Activation of the moderate carcinogen 6-methylbenzo[a]pyrene (6-CH₃BP) by one-electron oxidation to form DNA adducts was studied. Iodine oxidation of 6-CH₃BP in the presence of dGuo produces BP-6-CH₂-N²dGuo, BP-6-CH₂- N7Gua and a mixture of 6-CH₃BP-(1 and 3)-N7Gua, whereas in the presence of Ade the adducts BP-6-CH₂-N1Ade, BP-6-CH₂-N3Ade, BP-6-CH₂-N7Ade and 6- CH₃BP-(1 and 3)-N1Ade are obtained. Furthermore, for the first time an aromatic hydrocarbon radical cation afforded an adduct with dThd, the stable adduct BP-6-CH₂-N3dThd. Formation of these adducts indicates that the 6- CH₃BP radical cation has charge localized at the 6, 1 and 3 position.

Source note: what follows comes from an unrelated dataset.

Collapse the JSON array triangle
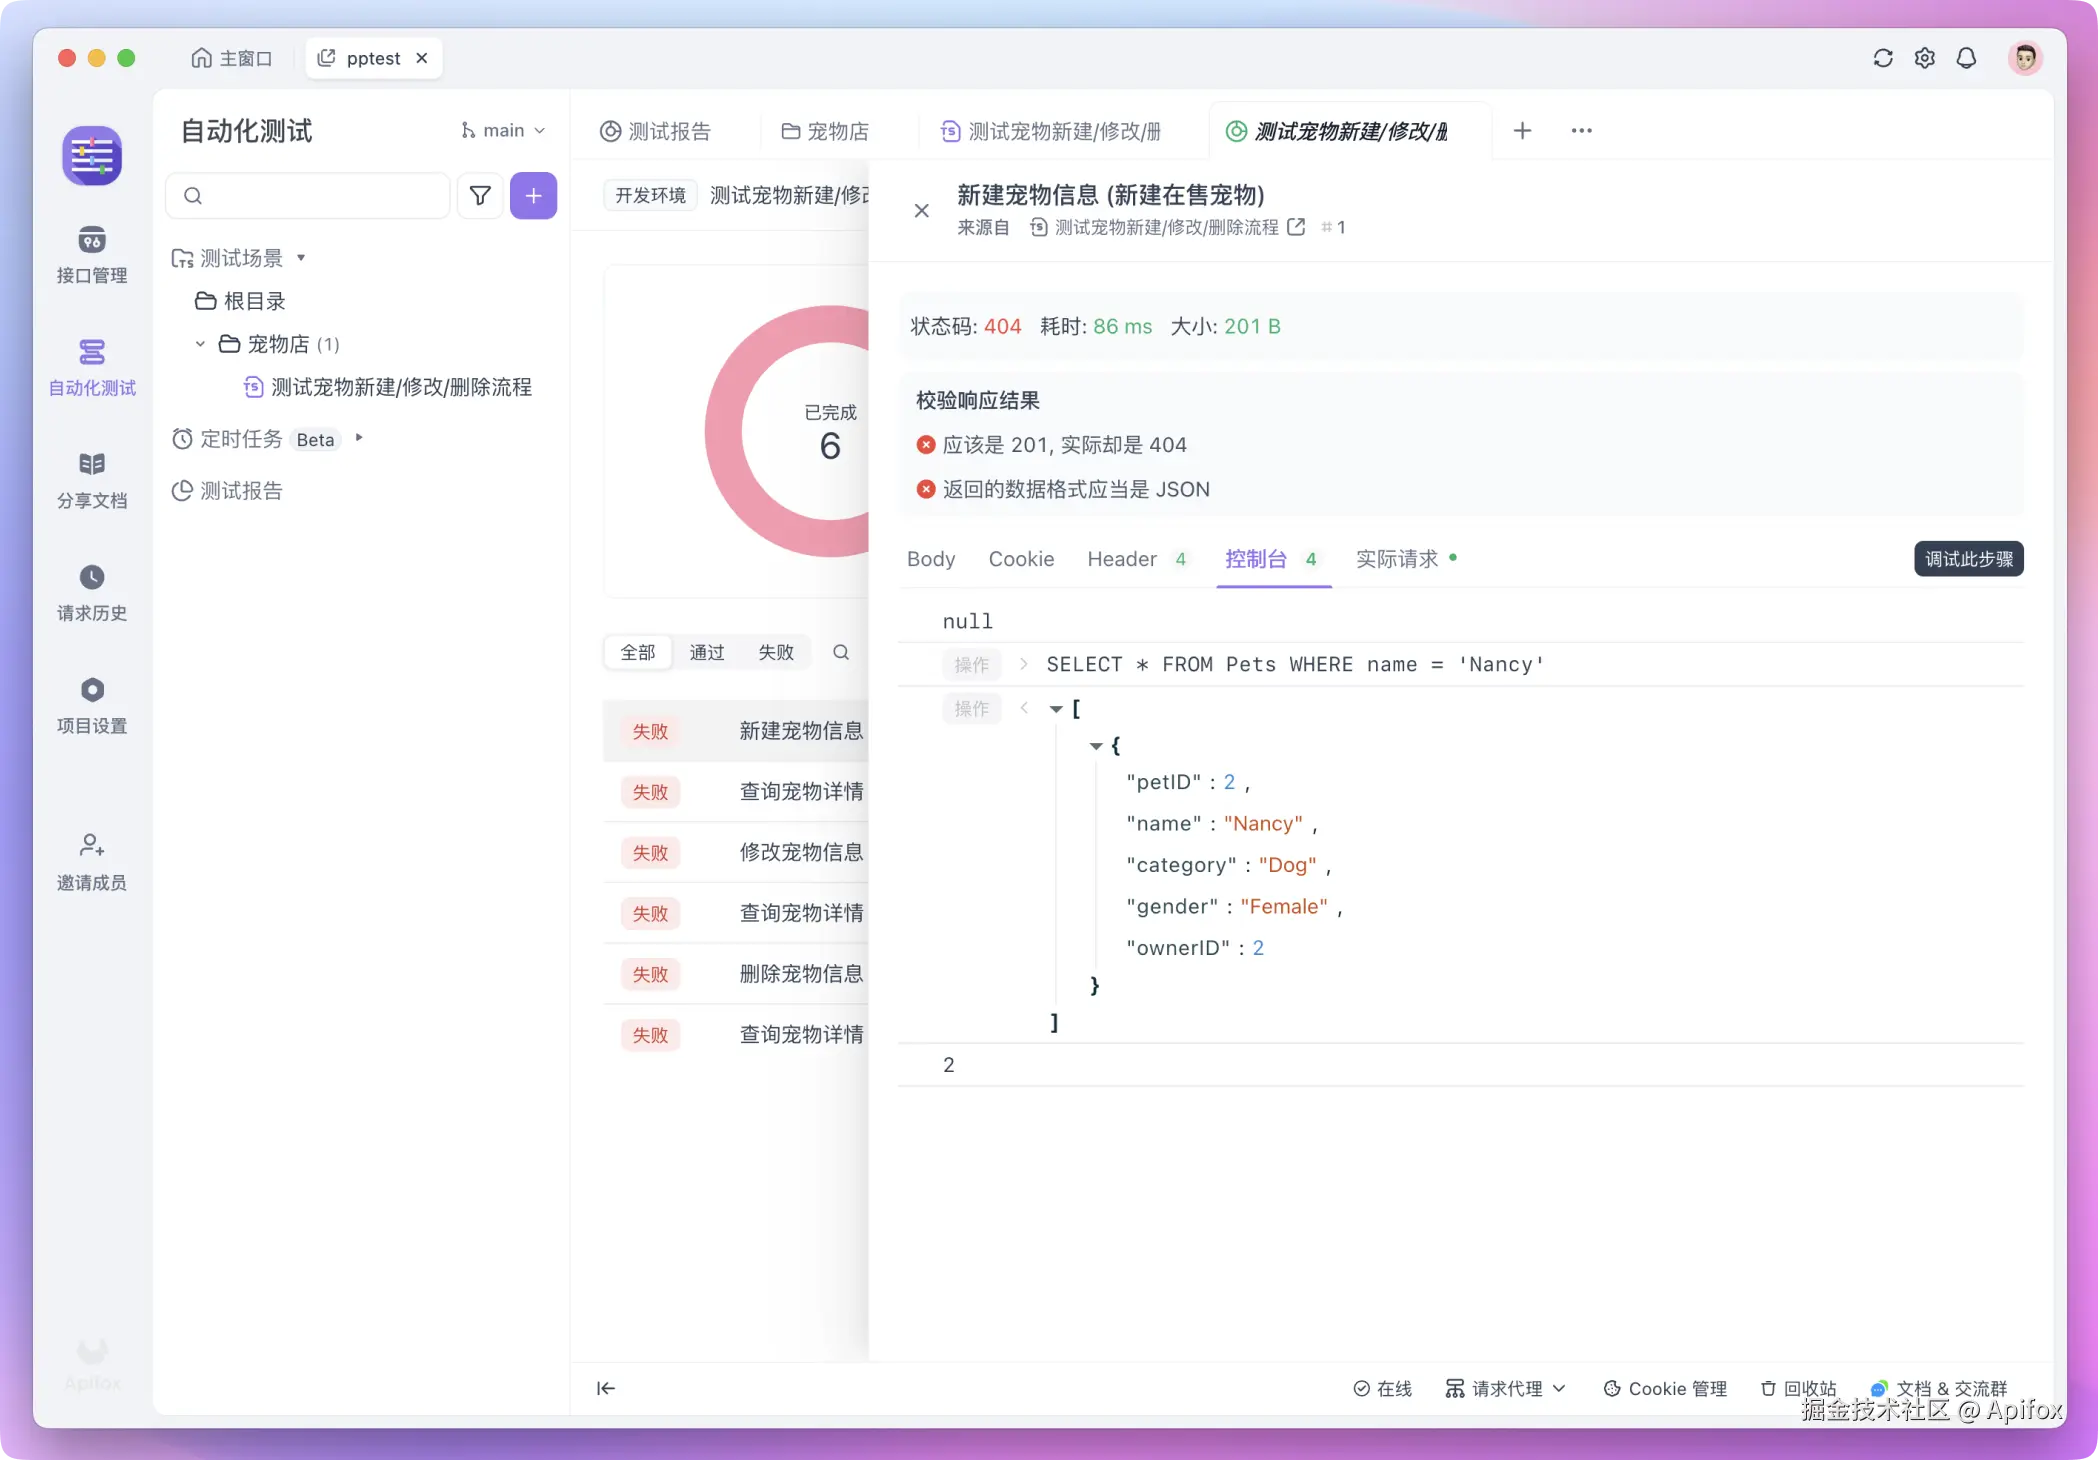This screenshot has height=1460, width=2098. (1056, 709)
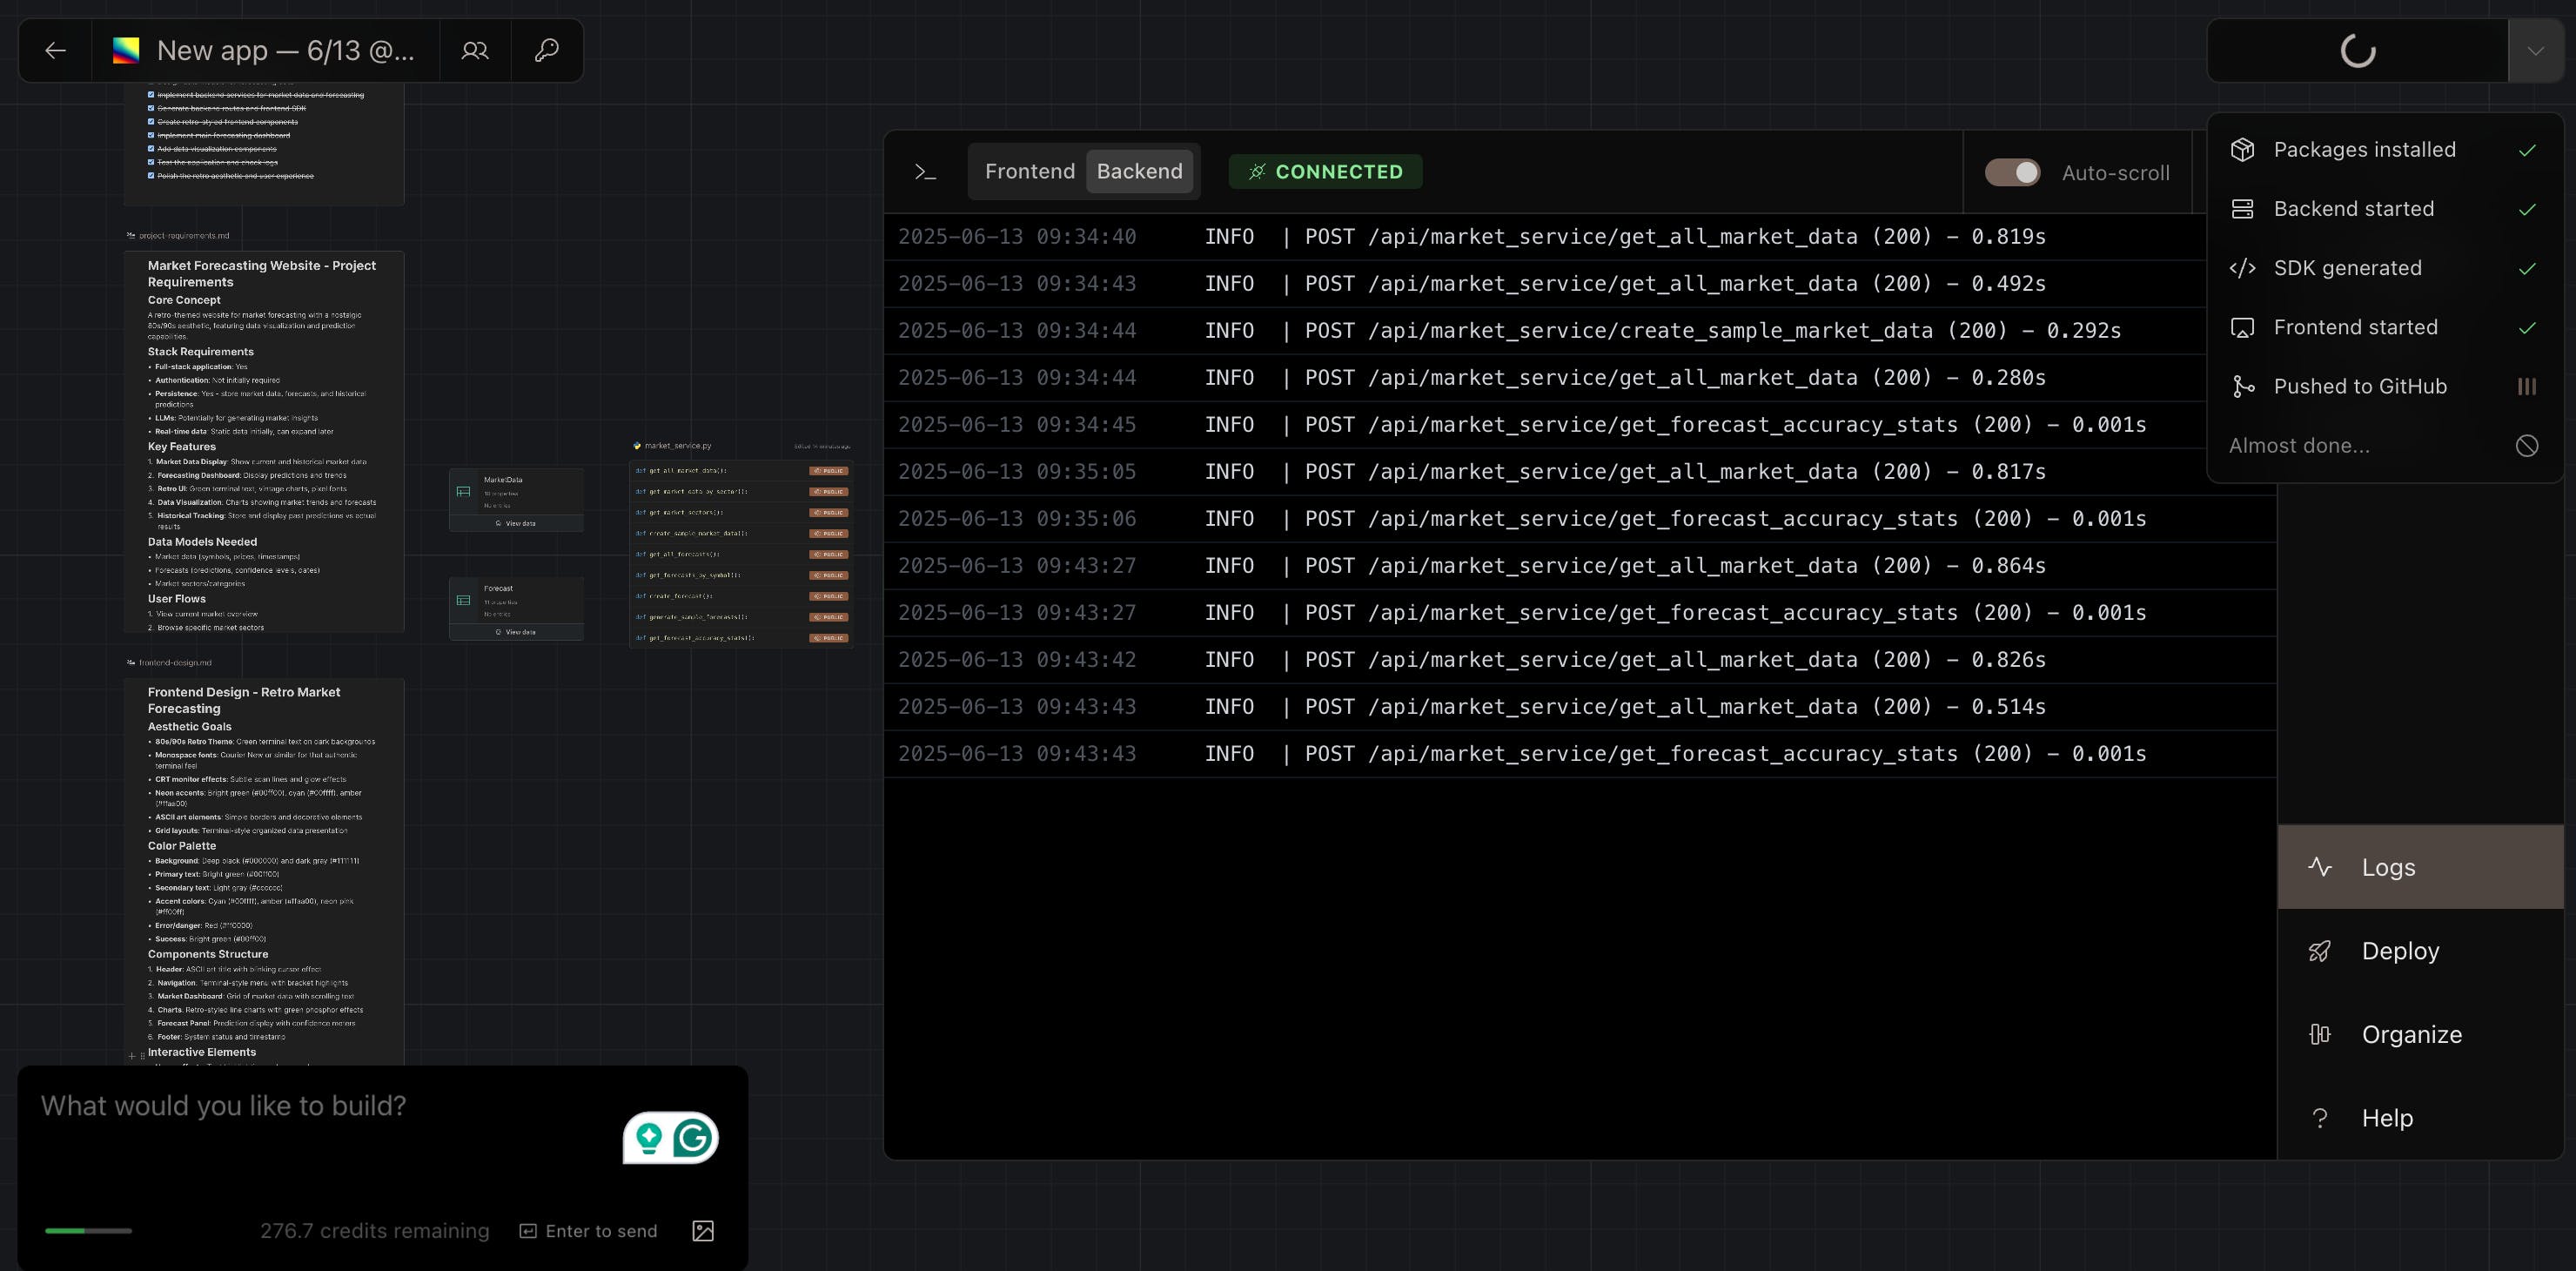Cancel the Almost done status
Image resolution: width=2576 pixels, height=1271 pixels.
click(2526, 446)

When 6-CH₃BP was activated by horseradish peroxidase in the presence of DNA, two depurinating adducts were identified, BP-6-CH₂-N7Gua (48%) and 6-CH₃BP-(1 and 3)-N7Gua (23%), with 29% unidentified stable adducts. In the binding of 6-CH₃BP catalyzed by rat liver microsomes, the same two depurinating adducts, BP-6-CH₂-N7Gua (22%) and 6-CH₃BP-(1 and 3)-N7Gua (10%), were identified, with 68% unidentified stable adducts. In 6-CH₃BP-treated mouse skin, the two depurinating adducts, BP-6-CH₂-N7Gua and 6-CH₃BP-(1 and 3)- N7Gua, were identified. Although quantitation of these two adducts was not possible due to coelution of metabolites on HPLC, they appeared to be the major adducts found in mouse skin. These results show that 6-CH₃BP forms depurinating adducts only with the guanine base of DNA, both in vitro and in mouse skin. The weaker reactivity of 6-CH₃BP radical cation vs. BP radical cation could account for the weaker tumor-initiating activity of 6-CH₃BP in comparison to that of BP. (C) 2000 Elsevier Science Ireland Ltd.